● **Text section**:
---+---

All posts by Michael Burge

Journalist, author, artist

How to write wrong

READY TO POUNCE Survuvung feedback can feel like a game of cat and mouse.
READY TO POUNCE Surviving negative feedback can feel like a game of cat and mouse.

AFTER dabbling on and off ever since I could articulate words, in mid-2009 I started writing full time and haven’t stopped.

Working through plenty of strong emotions (and day jobs), I blasted through my blocks to self-expression and found my voice in fiction, plays, journalism and memoir – genres I had tried but given up hope on long ago.

Along the way I’ve collected a little wisdom about how the world reacts to what writers write.

It’s not always pretty – there are plenty of detractors out there waiting at their keyboards to knock writers into silence.

Writers are generally very observant beings – our art reveals an ability to dig deep inside and tell the stories we find. The easier we make it look, the more it drives people who have trouble expressing themselves into fits of jealousy.

So, ‘you’re wrong about that, you know’, is a very common response to the courage it takes to write.

You’ll get it at social gatherings, on the social media, and sometimes from friends.

But one person you’ll very, very rarely hear it from is another prolific writer. We know the hard slog that goes into the job.

---+---

● **Records provided**:
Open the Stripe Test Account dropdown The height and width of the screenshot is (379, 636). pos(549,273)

---+---

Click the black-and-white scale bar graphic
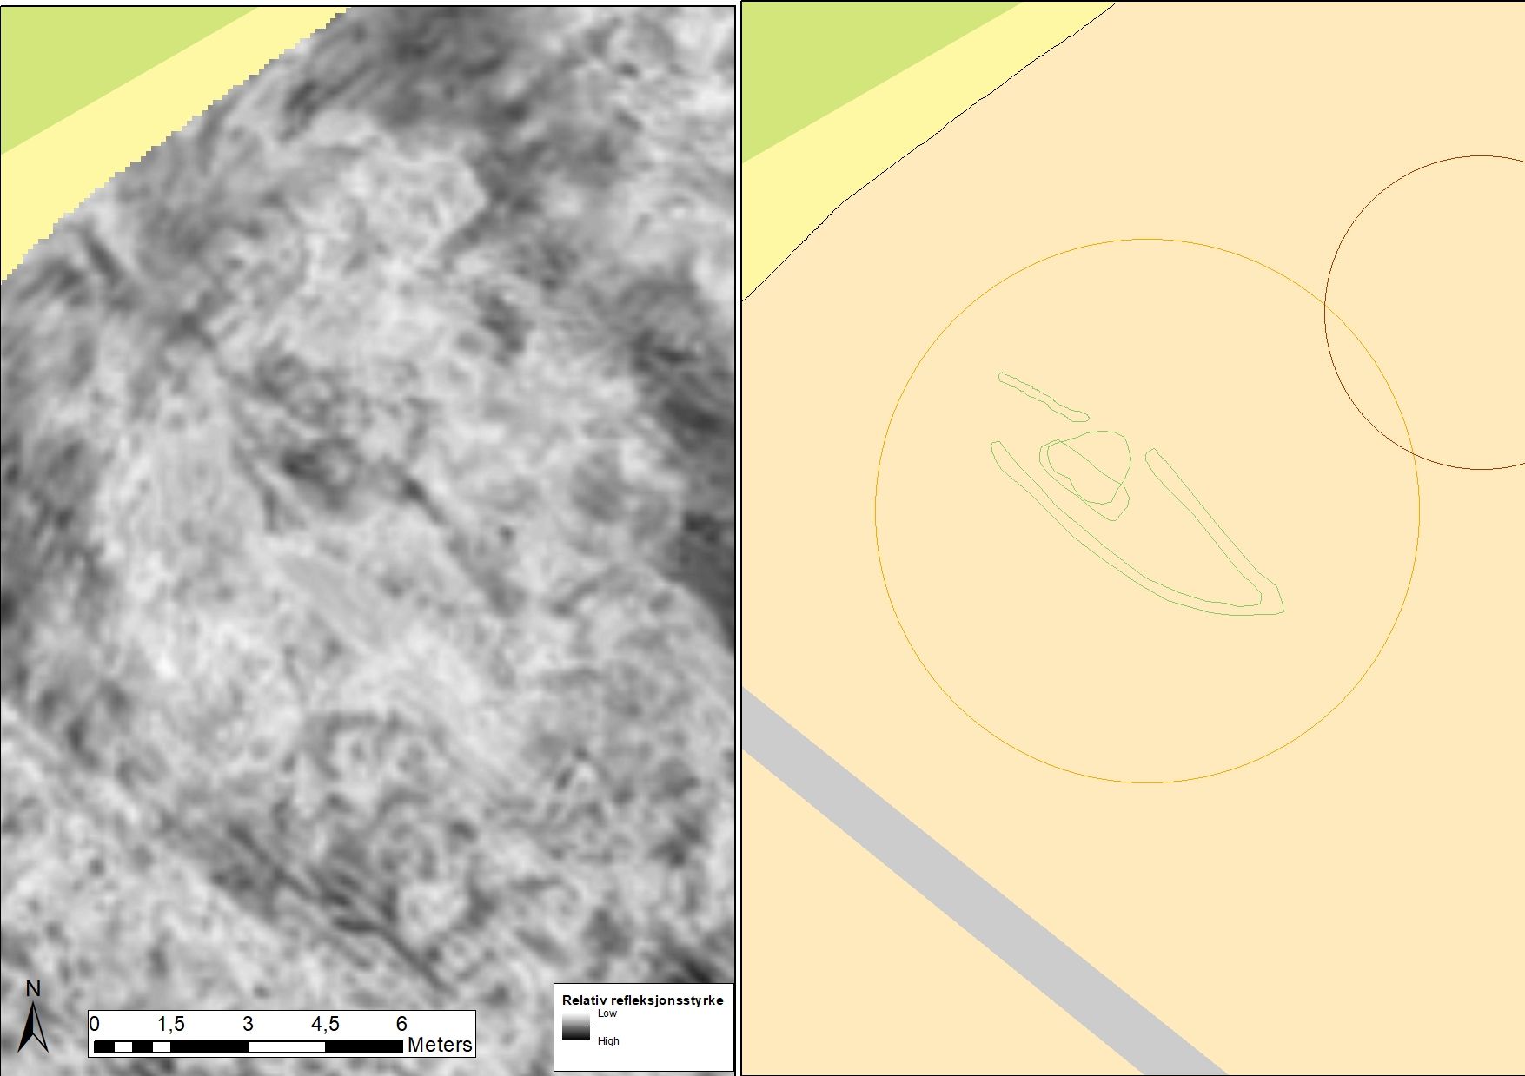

---+---

● **Complete the following**:
1/ From the post "How to write wrong," print the part that opens with the words containing "READY TO POUNCE Surviving" and closes with "fits of jealousy.".
2/ Decide whether each statement agrees with the post "How to write wrong," and give yes or no with the deciding words quoted from it: (a) The author began writing full time in mid-2009. (b) The author says the response "you're wrong about that" comes most often from other prolific writers. (c) The author describes writers as generally very observant.

● **The answers**:
1/
READY TO POUNCE Surviving negative feedback can feel like a game of cat and mouse.

AFTER dabbling on and off ever since I could articulate words, in mid-2009 I started writing full time and haven’t stopped.

Working through plenty of strong emotions (and day jobs), I blasted through my blocks to self-expression and found my voice in fiction, plays, journalism and memoir – genres I had tried but given up hope on long ago.

Along the way I’ve collected a little wisdom about how the world reacts to what writers write.

It’s not always pretty – there are plenty of detractors out there waiting at their keyboards to knock writers into silence.

Writers are generally very observant beings – our art reveals an ability to dig deep inside and tell the stories we find. The easier we make it look, the more it drives people who have trouble expressing themselves into fits of jealousy.

2/
(a) Yes: "in mid-2009 I started writing full time and haven’t stopped."
(b) No: "But one person you’ll very, very rarely hear it from is another prolific writer."
(c) Yes: "Writers are generally very observant beings"